Das Eidgenössische Departement des Innern EDI wählt die fünfköpfige Nominationskommission, bestehend aus Mitgliedern der Schweizer Filmakademie. Diese spricht die Nominationen basierend auf den Empfehlungen der Mitglieder der Schweizer Filmakademie aus. Darüber hinaus unterbreitet die Nominationskommission dem Bundesamt für Kultur jedes Jahr einen Vorschlag für den Spezialpreis der Akademie. Dieser würdigt eine herausragende Leistung technisch künstlerischer Art, die nicht in einer der zwölf Kategorien abgedeckt ist.

Warum muss ich mich in der Nominierungsrunde zur Wahl anmelden und angeben, in welchen Kategorien ich abstimmen möchte?

Die Filmakademie erwartet von den abstimmenden Mitgliedern, dass sie sämtliche zu beurteilenden Werke anschauen und mit Sorgfalt und Respekt beurteilen. Und sie sollen sich überlegen, in welchen Kategorien sie sich besonders kompetent fühlen.

Warum erhalte ich nach dem Abstimmen möglicherweise einen Telefonanruf von einem Notar?

Die für die Abstimmung angemeldeten Mitglieder der Schweizer Filmakademie wählen in einer ersten Runde die Nominierten und in einer zweiten Runde die Gewinnerinnen und Gewinner des Schweizer Filmpreis in einer geheimen Wahl. Ein Notar überprüft die Wahlentscheidungen durch stichprobenartige Telefonanrufe und übermittelt die Ergebnisse danach dem Bundesamt für Kultur und der Schweizer Filmakademie.
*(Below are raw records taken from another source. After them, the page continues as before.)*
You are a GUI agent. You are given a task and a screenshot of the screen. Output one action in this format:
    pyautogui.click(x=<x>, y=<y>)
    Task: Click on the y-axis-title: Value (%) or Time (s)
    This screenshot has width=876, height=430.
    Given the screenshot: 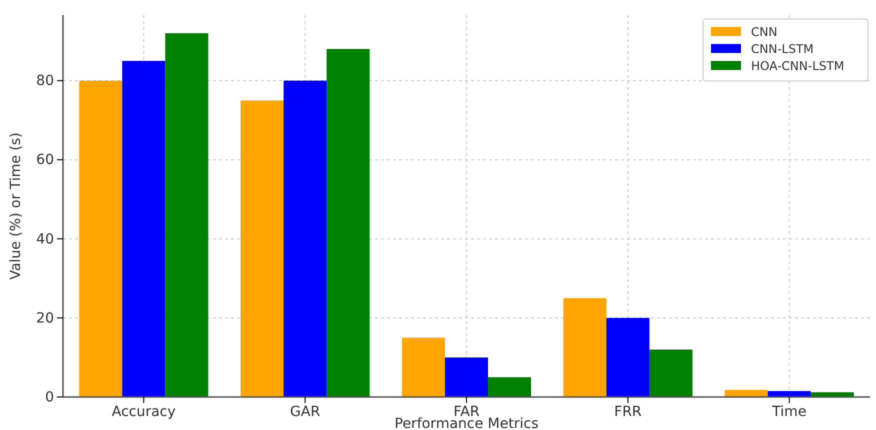 What is the action you would take?
    pyautogui.click(x=16, y=206)
     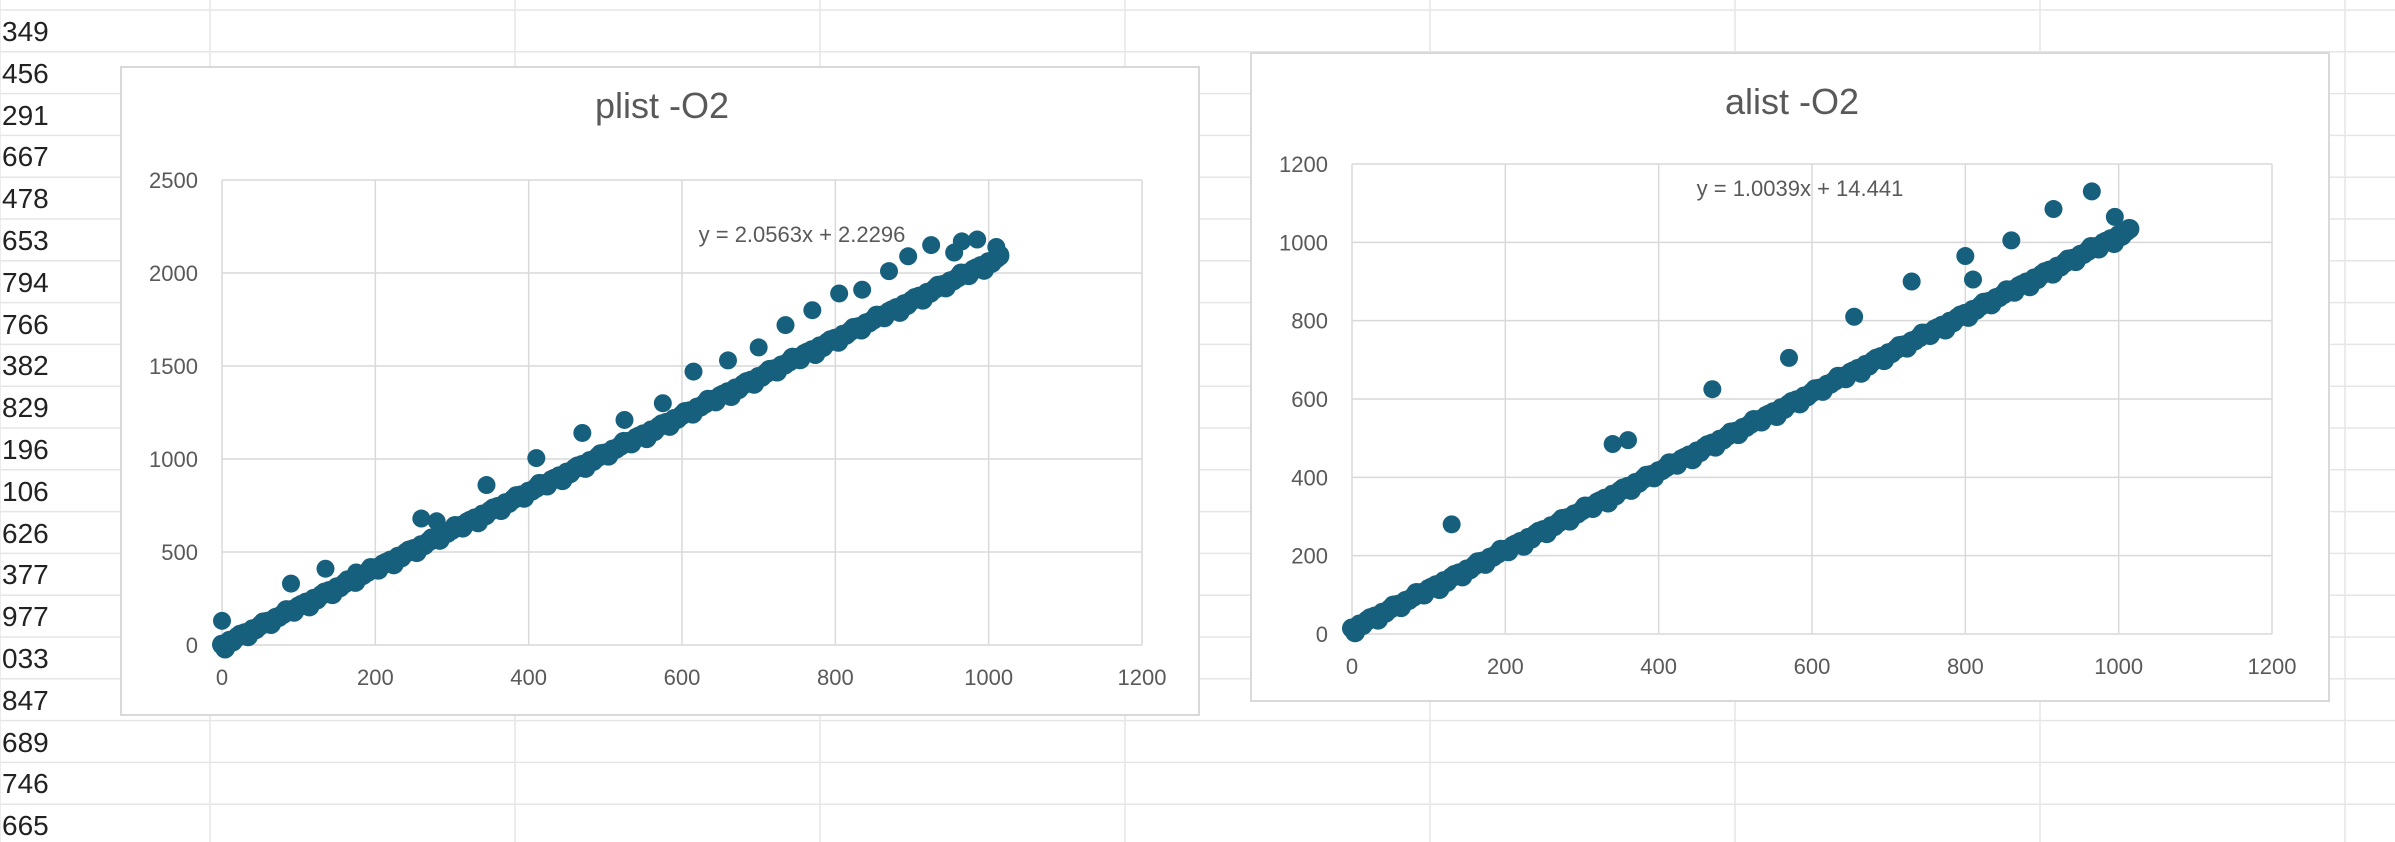 I want to click on cell-a-9: 382, so click(x=26, y=366).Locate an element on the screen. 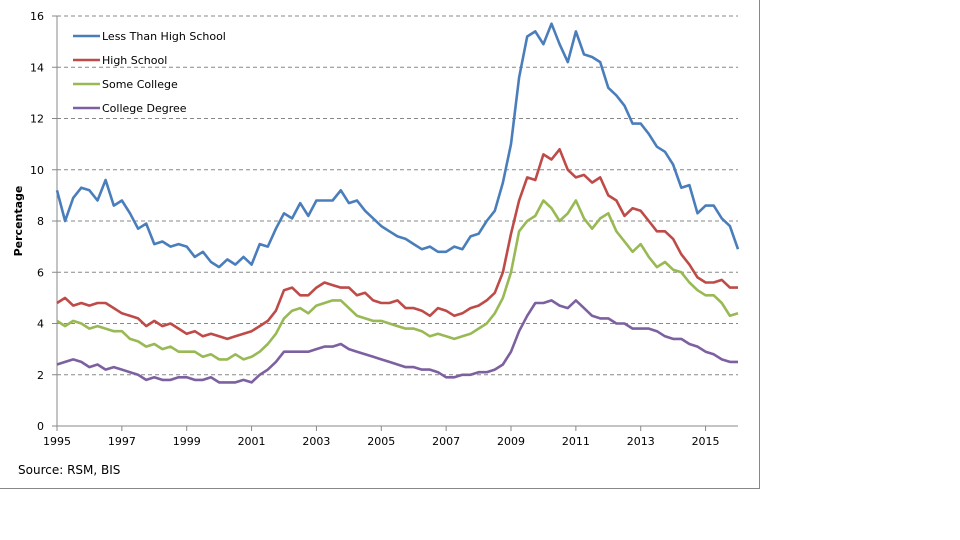 The image size is (960, 540). y-tick-label: 0 is located at coordinates (40, 426).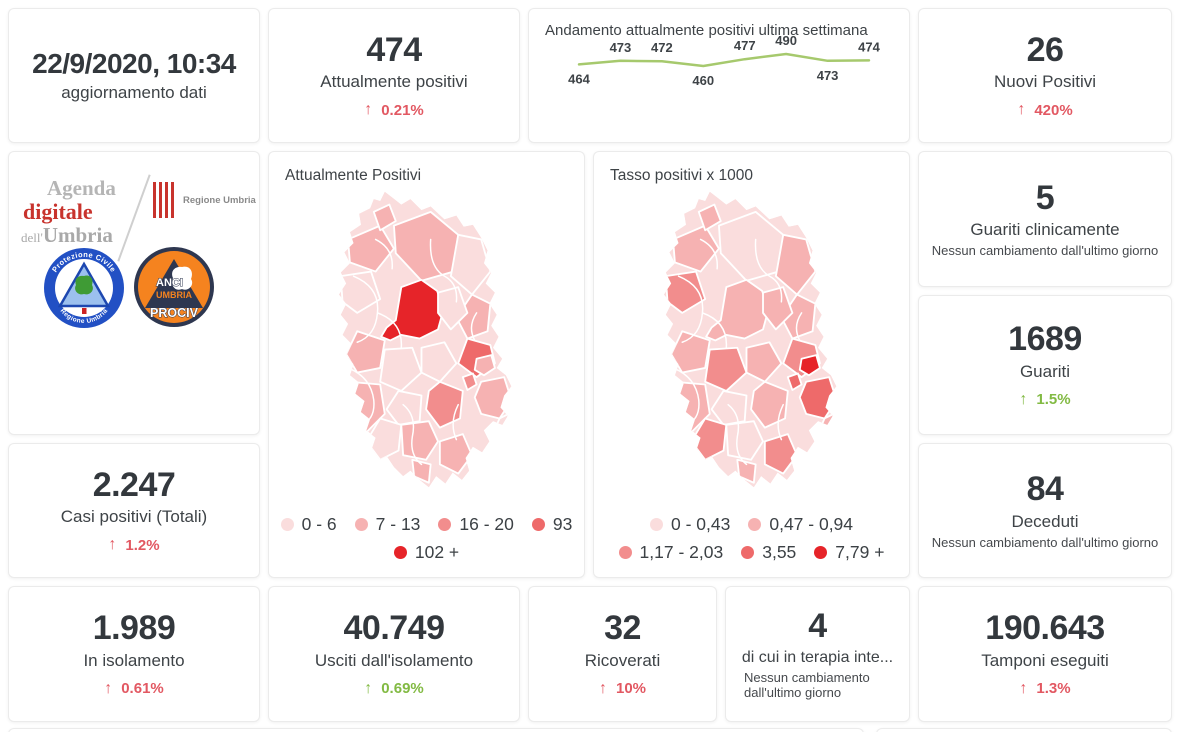 Image resolution: width=1180 pixels, height=732 pixels. I want to click on legend-label: 93, so click(562, 524).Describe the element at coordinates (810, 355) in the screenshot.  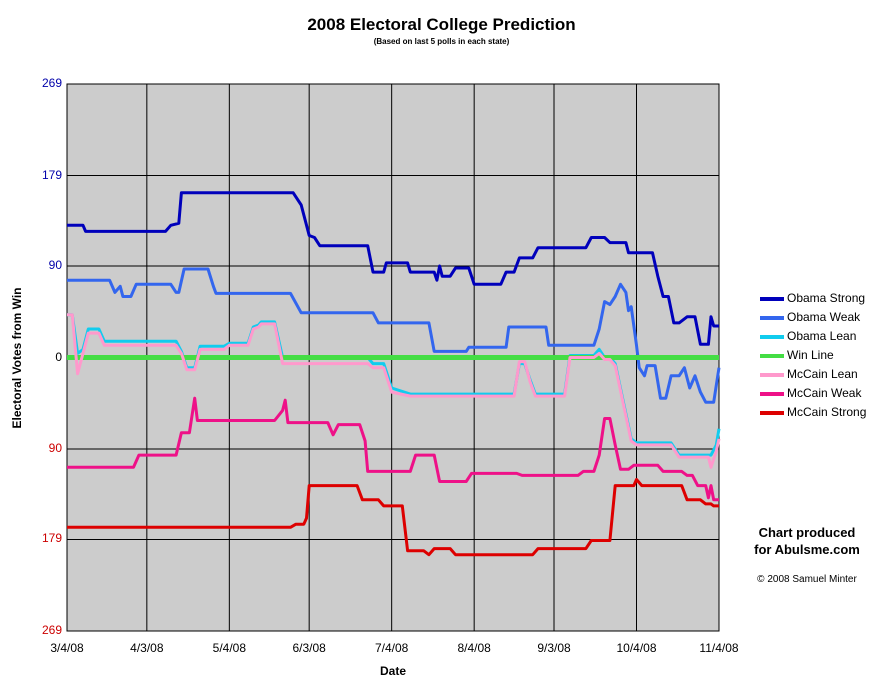
I see `legend-label: Win Line` at that location.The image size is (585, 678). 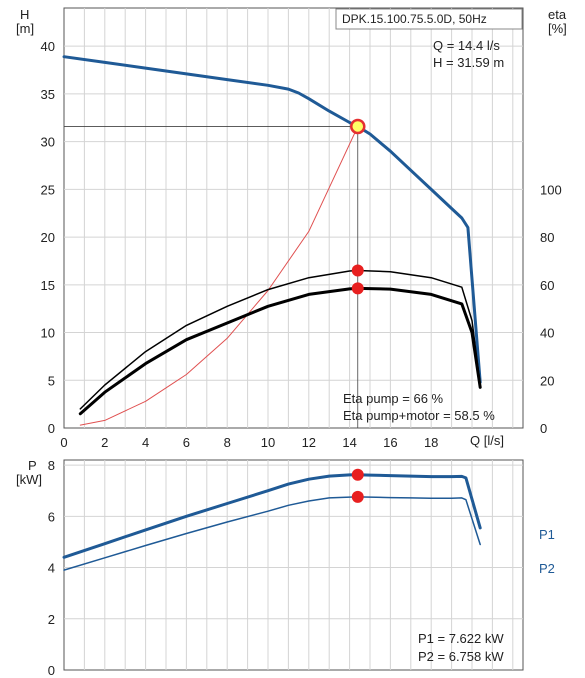 What do you see at coordinates (487, 440) in the screenshot?
I see `head-x-label: Q [l/s]` at bounding box center [487, 440].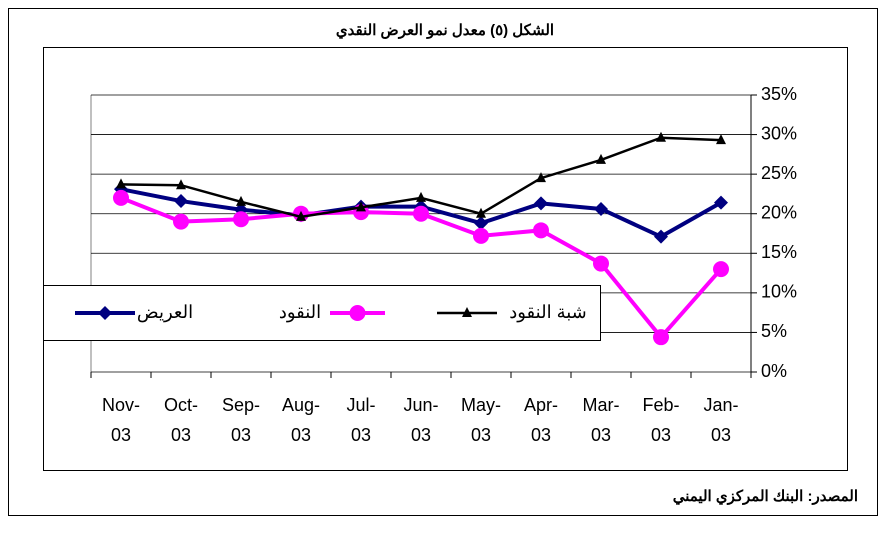 The width and height of the screenshot is (886, 534). What do you see at coordinates (301, 420) in the screenshot?
I see `x-tick-label: Aug-03` at bounding box center [301, 420].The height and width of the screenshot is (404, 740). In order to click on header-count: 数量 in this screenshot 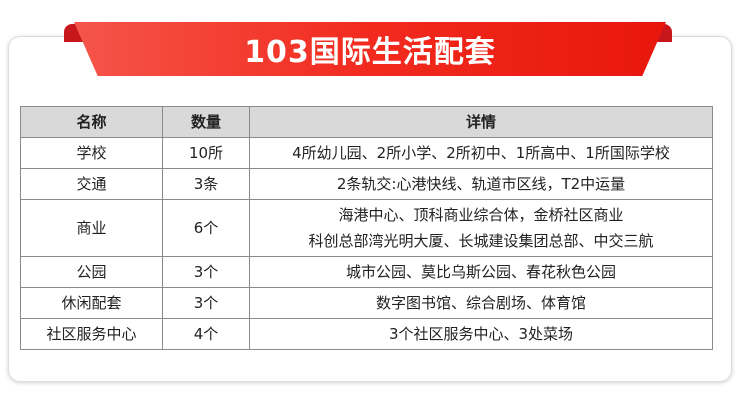, I will do `click(206, 122)`. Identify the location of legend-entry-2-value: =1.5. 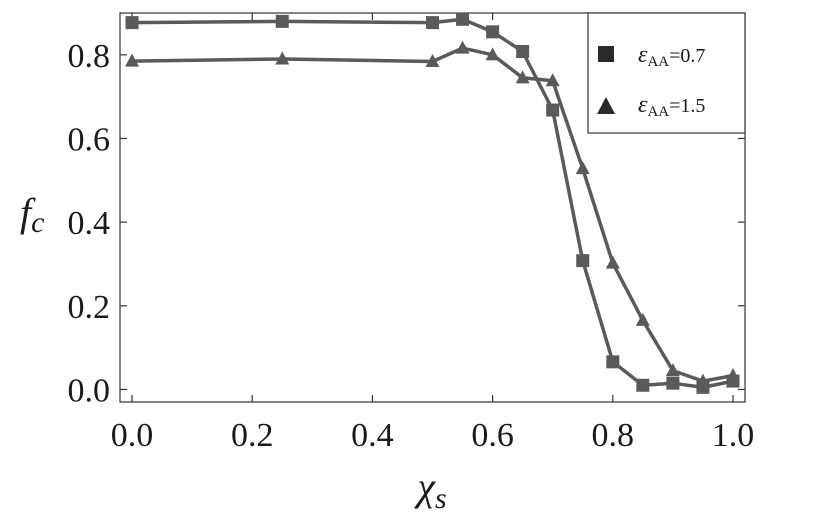
(687, 106).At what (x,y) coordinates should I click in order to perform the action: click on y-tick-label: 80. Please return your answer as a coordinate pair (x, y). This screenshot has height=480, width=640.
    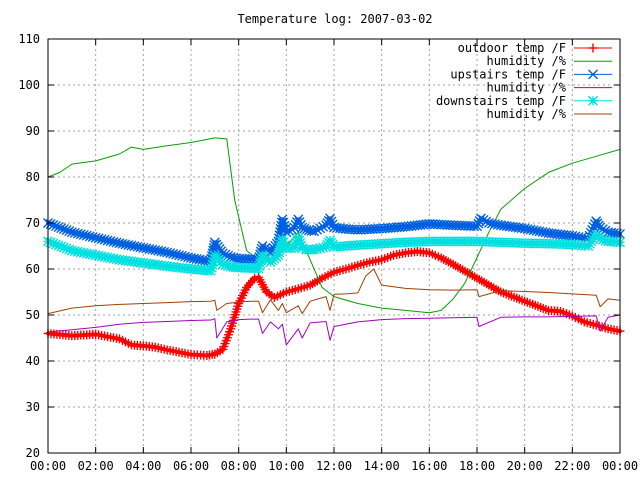
    Looking at the image, I should click on (33, 177).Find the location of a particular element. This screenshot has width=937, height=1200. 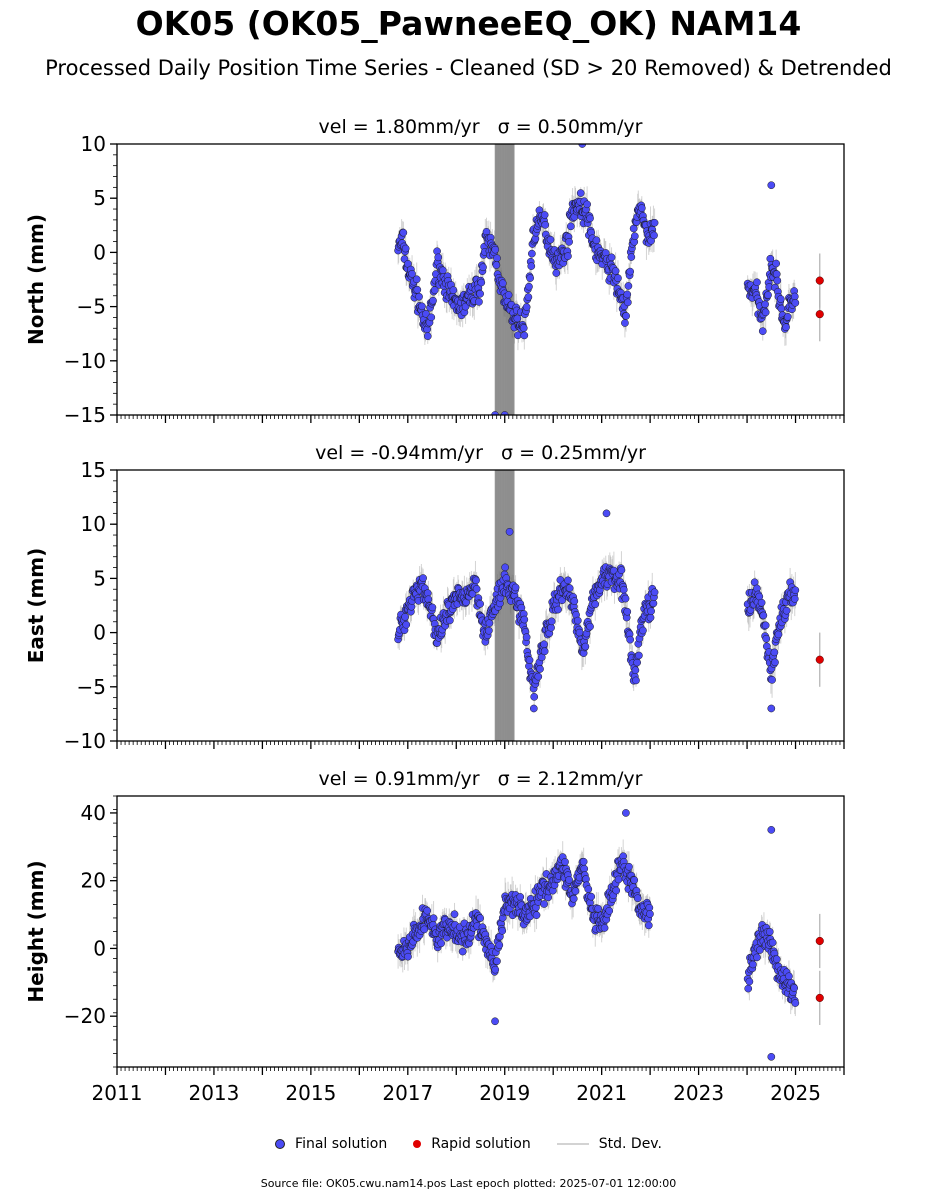

legend-final-label: Final solution is located at coordinates (342, 1144).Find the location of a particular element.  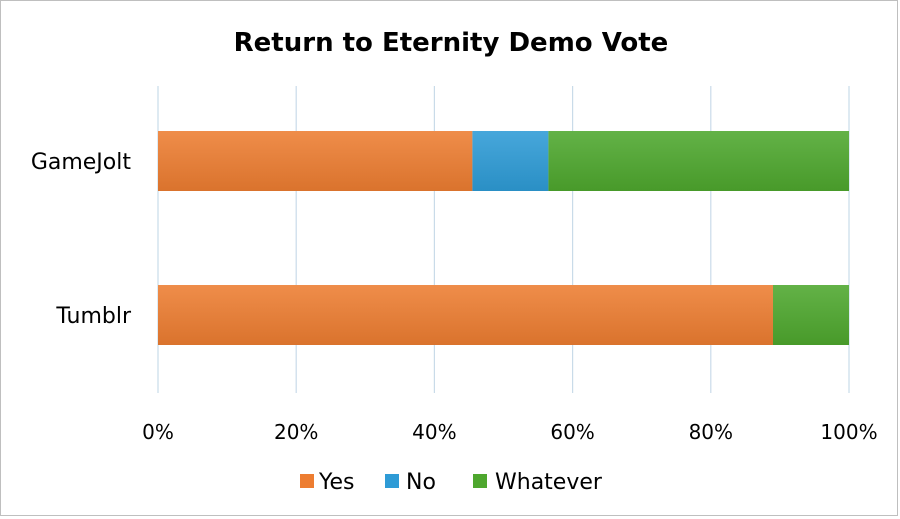

bar-tumblr-whatever is located at coordinates (810, 315).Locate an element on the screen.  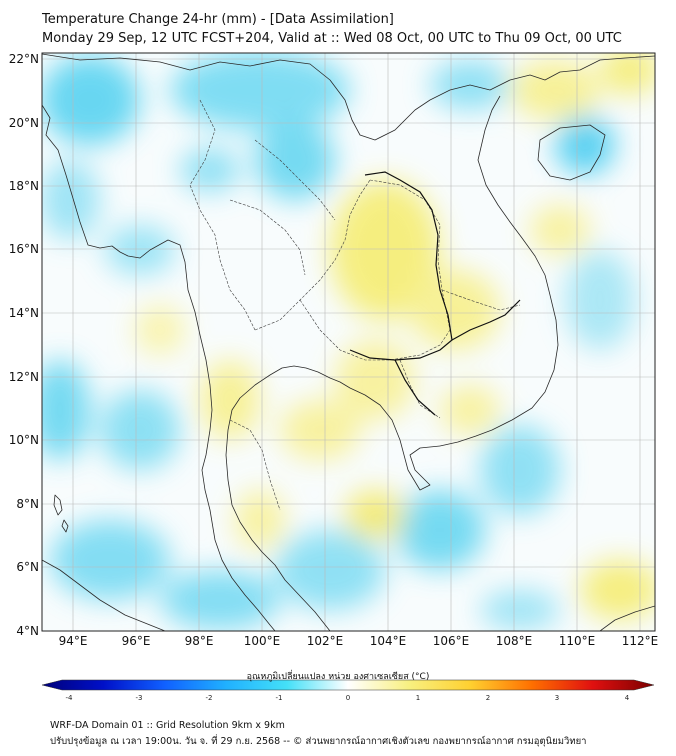
lon-tick-94: 94°E is located at coordinates (74, 641).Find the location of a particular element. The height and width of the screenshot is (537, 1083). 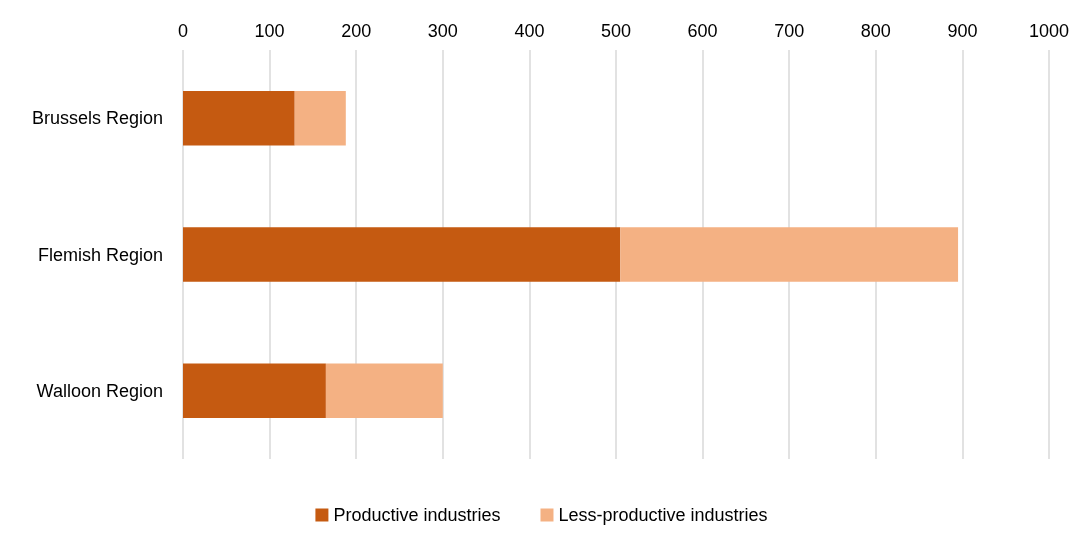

Ist die Anonymität meiner Wahl gewährleistet?

Ja. Die Sicherheit beim Abstimmen ist oberstes Gebot, und die Wahrung des Wahlgeheimnisses ist ein wichtiger Grundsatz. Die Filmakademie und auch das Bundesamt für Kultur haben keinerlei Einsicht in einzelne Wahlentscheidungen. Sie erhalten die notariell beglaubigten Ergebnisse in anonymisierter Form.

Warum muss ich meine Wahl gewichten?

In der Nominierungsrunde müssen die Stimmen gewichtet werden, damit eindeutige Resultate entstehen. Die Gewichtung wird nur im Fall eines Stimmengleichstands berücksichtigt.

Warum kam es trotzdem zu ex aequo Resultaten?

Ein Stimmen- und Gewichtungsgleichstands in der Nominierungsrunde ist extrem unwahrscheinlich und kam trotzdem bereits einmal vor. In der Gewinnerrunde kann es durchaus vorkommen, dass zwei Filme dieselbe Anzahl Stimmen erhalten. In diesem Fall kommt es zu einem ex aequo Preis.